▸ **Dataset entries**:
- Opening Delimiter -

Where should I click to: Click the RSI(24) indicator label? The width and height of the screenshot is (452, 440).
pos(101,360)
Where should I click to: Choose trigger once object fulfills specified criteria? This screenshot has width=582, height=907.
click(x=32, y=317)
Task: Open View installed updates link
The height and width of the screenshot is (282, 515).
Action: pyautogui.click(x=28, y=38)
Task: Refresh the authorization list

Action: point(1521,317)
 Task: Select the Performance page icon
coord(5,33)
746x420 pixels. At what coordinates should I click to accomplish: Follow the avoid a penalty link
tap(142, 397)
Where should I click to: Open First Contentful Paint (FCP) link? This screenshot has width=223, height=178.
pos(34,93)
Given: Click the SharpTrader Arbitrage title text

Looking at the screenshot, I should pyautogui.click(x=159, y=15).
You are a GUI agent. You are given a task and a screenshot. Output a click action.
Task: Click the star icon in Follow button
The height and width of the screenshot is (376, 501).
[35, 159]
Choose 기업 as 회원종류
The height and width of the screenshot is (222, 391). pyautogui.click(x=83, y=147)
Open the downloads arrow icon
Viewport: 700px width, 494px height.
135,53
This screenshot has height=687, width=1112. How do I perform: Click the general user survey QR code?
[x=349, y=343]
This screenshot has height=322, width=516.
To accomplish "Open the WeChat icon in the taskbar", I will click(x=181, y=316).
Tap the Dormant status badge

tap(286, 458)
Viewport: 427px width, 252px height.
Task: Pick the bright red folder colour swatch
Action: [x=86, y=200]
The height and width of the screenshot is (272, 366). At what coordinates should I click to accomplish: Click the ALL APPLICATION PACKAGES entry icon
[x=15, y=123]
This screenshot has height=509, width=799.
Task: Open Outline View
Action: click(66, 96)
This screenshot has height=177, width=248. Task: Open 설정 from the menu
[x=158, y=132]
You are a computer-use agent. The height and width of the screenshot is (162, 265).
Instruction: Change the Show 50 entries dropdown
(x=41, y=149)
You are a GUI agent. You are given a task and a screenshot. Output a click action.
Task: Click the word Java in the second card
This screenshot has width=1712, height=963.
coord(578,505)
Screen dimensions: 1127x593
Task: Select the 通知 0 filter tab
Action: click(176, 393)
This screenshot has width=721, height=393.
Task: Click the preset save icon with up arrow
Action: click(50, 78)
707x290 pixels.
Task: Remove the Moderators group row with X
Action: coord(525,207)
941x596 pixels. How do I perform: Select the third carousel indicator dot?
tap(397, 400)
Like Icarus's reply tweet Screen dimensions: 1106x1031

- Closing Delimiter -

Transcribe each of the records above exactly.

Where should I click to: Click the RSI(24) indicator label? The width and height of the screenshot is (452, 440).
pos(101,360)
Where should I click to: Choose trigger once object fulfills specified criteria? This screenshot has width=582, height=907.
click(x=32, y=317)
Task: Open View installed updates link
The height and width of the screenshot is (282, 515).
Action: pyautogui.click(x=28, y=38)
Task: Refresh the authorization list

Action: point(1521,317)
 Task: Select the Performance page icon
coord(5,33)
746x420 pixels. At what coordinates should I click to accomplish: Follow the avoid a penalty link
tap(142, 397)
Where should I click to: Open First Contentful Paint (FCP) link? This screenshot has width=223, height=178.
pos(34,93)
Given: Click the SharpTrader Arbitrage title text

Looking at the screenshot, I should pyautogui.click(x=159, y=15).
You are a GUI agent. You are given a task and a screenshot. Output a click action.
Task: Click the star icon in Follow button
The height and width of the screenshot is (376, 501).
[35, 159]
Choose 기업 as 회원종류
The height and width of the screenshot is (222, 391). pyautogui.click(x=83, y=147)
Open the downloads arrow icon
Viewport: 700px width, 494px height.
135,53
This screenshot has height=687, width=1112. How do I perform: Click the general user survey QR code?
[x=349, y=343]
This screenshot has height=322, width=516.
To accomplish "Open the WeChat icon in the taskbar", I will click(x=181, y=316).
Tap the Dormant status badge

tap(286, 458)
Viewport: 427px width, 252px height.
Task: Pick the bright red folder colour swatch
Action: [x=86, y=200]
The height and width of the screenshot is (272, 366). At what coordinates should I click to accomplish: Click the ALL APPLICATION PACKAGES entry icon
[x=15, y=123]
This screenshot has height=509, width=799.
Task: Open Outline View
Action: click(66, 96)
This screenshot has height=177, width=248. Task: Open 설정 from the menu
[x=158, y=132]
You are a computer-use agent. The height and width of the screenshot is (162, 265).
Instruction: Change the Show 50 entries dropdown
(x=41, y=149)
You are a GUI agent. You are given a task and a screenshot. Output a click action.
Task: Click the word Java in the second card
This screenshot has width=1712, height=963.
coord(578,505)
Screen dimensions: 1127x593
Task: Select the 通知 0 filter tab
Action: click(176, 393)
This screenshot has width=721, height=393.
Task: Click the preset save icon with up arrow
Action: click(50, 78)
707x290 pixels.
Task: Remove the Moderators group row with X
Action: coord(525,207)
941x596 pixels. How do I perform: Select the third carousel indicator dot?
tap(397, 400)
Like Icarus's reply tweet Screen dimensions: 1106x1031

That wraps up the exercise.